October 1997
s m u g
and such and such
by the SMUG staff


Trick or Treat

Halloween time again! Time to try and decide if you're going to dress up and hit those parties, or feign illness so you don't have to sport some freakish getup and pretend to be merry. So, we at SMUG have come up with a list of easy, inexpensive, yet effective disguises for your party needs, and none of them will make you look like a total dork. Our suggestions for high concept costumes this year include:

1. Ed Norton - Ska kids, take your porkpie hat, put on a white t-shirt and last year's vest, and you're good to go. Make funny faces and say "I dunno" throughout the evening.

2. If you're a handsome blonde boy with bangs and your gal is a cute brunette, wear jeans and sweaters, let your hair hang in your eyes, carry a drill and tell people you're Sonic Youth, on the way to the studio.

3. Shaved your head for that "new media chic look?" Drape yourself in bedding and go as the Dali Lama. Resist the temptation to take up a collection in the name of the Tibetan Freedom Fund, because Adam Younch will find you and kick your ass.

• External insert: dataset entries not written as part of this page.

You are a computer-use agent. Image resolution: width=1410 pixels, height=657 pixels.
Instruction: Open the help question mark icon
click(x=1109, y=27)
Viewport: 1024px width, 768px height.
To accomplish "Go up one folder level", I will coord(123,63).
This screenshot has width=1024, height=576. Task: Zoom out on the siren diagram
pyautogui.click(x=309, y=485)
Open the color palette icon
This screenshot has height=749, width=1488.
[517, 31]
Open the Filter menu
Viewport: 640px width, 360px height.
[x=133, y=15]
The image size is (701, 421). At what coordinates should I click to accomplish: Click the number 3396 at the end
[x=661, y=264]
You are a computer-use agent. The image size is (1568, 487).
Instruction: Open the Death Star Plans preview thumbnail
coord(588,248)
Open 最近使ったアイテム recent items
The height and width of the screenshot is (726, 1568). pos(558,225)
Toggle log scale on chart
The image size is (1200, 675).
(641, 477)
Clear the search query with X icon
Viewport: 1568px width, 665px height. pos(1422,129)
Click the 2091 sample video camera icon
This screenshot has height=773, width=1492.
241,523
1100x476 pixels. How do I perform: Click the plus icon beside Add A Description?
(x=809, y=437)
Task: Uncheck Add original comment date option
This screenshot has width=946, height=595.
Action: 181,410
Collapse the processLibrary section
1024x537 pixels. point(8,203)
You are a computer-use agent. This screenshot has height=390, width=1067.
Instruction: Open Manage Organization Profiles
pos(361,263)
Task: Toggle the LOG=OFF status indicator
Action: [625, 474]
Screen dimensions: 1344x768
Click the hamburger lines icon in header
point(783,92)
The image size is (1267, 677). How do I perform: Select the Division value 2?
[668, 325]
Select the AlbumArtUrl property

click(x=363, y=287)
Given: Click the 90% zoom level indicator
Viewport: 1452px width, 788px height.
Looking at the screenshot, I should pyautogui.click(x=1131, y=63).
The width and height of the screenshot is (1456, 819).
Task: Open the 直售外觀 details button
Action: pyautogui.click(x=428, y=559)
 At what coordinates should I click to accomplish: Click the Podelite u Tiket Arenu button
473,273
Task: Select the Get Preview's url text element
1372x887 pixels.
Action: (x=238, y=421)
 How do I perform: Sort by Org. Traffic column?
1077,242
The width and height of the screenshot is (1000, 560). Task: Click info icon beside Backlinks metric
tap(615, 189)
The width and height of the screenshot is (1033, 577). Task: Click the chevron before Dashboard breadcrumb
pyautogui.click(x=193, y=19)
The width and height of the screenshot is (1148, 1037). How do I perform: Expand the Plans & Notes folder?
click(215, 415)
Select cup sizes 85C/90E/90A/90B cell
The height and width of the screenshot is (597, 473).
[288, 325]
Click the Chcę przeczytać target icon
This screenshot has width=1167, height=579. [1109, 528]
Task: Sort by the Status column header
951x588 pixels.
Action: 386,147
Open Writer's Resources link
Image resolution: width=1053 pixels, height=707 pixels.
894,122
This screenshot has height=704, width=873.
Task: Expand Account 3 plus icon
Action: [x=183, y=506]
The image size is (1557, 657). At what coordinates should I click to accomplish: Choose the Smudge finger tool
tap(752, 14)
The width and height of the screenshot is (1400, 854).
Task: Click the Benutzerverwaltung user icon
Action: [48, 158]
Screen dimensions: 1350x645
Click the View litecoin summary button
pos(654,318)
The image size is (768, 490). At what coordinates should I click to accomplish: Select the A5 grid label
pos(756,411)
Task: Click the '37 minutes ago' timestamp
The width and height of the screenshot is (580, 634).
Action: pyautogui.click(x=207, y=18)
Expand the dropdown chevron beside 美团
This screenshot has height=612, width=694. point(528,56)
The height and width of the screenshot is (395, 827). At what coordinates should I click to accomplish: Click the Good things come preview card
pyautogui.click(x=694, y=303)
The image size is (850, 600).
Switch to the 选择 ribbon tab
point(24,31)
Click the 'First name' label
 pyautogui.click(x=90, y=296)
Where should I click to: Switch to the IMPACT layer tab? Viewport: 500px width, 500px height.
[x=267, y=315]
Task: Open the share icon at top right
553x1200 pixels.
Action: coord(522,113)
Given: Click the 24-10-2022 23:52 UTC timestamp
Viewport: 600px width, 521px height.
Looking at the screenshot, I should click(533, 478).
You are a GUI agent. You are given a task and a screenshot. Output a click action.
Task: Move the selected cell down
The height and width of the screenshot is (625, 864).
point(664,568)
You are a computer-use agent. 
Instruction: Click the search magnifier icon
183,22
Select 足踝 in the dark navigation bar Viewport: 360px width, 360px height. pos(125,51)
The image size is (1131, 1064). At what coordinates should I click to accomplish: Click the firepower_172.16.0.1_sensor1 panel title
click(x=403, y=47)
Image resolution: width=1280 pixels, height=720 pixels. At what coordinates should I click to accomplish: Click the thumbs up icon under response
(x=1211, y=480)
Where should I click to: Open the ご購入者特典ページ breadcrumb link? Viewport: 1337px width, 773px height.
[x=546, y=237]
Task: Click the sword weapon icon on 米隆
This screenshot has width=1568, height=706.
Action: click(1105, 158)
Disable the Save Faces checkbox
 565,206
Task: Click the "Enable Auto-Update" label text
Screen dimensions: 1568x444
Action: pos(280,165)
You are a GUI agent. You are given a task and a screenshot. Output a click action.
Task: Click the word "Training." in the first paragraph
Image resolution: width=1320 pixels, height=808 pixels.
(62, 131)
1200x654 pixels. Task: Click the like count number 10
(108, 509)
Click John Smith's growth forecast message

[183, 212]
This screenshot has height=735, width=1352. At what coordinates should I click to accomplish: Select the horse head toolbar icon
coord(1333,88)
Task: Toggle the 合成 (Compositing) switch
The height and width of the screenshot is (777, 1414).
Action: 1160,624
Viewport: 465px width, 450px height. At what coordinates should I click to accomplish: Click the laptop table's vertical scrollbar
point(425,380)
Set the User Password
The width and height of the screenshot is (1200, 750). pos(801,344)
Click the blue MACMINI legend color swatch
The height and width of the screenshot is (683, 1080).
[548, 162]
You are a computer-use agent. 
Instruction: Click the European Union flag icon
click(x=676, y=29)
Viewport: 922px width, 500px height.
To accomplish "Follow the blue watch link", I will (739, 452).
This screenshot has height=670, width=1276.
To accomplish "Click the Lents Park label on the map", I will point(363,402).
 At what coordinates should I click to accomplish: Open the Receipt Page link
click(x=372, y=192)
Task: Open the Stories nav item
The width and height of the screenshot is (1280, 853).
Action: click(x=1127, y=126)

4. Girls, if you're a short brunette it is possible to dress casually and claim to be both Laura from Superchunk and Janeane Garofalo.

5. Carry one of those 12 step pamphlets, and when asked "What are you supposed to be?" answer confidently: "The best me that I can be."

6. Carry a pound cake. Your response to the question du jour will be "I'm Sara Lee, nobody does it like me."

7. Jeans, t-shirt, Crew Cut, tattoo - you're fashion denizen Todd Oldham. Feel free to critique everyone's shoes.

8. High School Narc - wear whatever the hippest thing from two years ago in your wardrobe is and say "I totally get your scene, man, know where I can get some herb?" all night long.

9. There's always the big failsafe - go dressed as yourself, and when partygoers inquire as why you're not wearing a costume, give them that patented Gen-X look of disdain and ruefully say "Well, if you don't get it already, there's no point in going into it."

And the Loser is...

It's the time of year for Silly Awards Shows: The Grammys are coming, along with the surreally awful VH1 Fashion Awards. And, of course, September had the ultimate display of self-congratulatory tripe: the MTV Video Music Awards. This year's show was among the highest-rated ever, and MTV celebrated the occasion by replaying it 700 times in the following week. In many ways, it was more entertaining than it has been in the past. Host Chris Rock is still the funniest man in the country, and MTV can no more change that than they could successfully censor his several uses of the word "shit" in his opening monologue. It was amusing to watch them try though: each curse was followed by a second of silence, as if bleeping him after the fact made it somehow less potent.

The night was packed wth guest performances from the forefather's of today's music scene. Puff Daddy was joined by Sting for a performance of Missing You, his tribute to the Notorious B.I.G.. Enjoyable as that was, one couldn't help but wonder what, if any, significance the passing of a gangsta rapper has to Sting. I felt a little sorry for Jakob Dylan when his band, the Wallflowers, was joined by Bruce Springsteen, as the Boss thoroughly upstaged them during their duet of One Headlight.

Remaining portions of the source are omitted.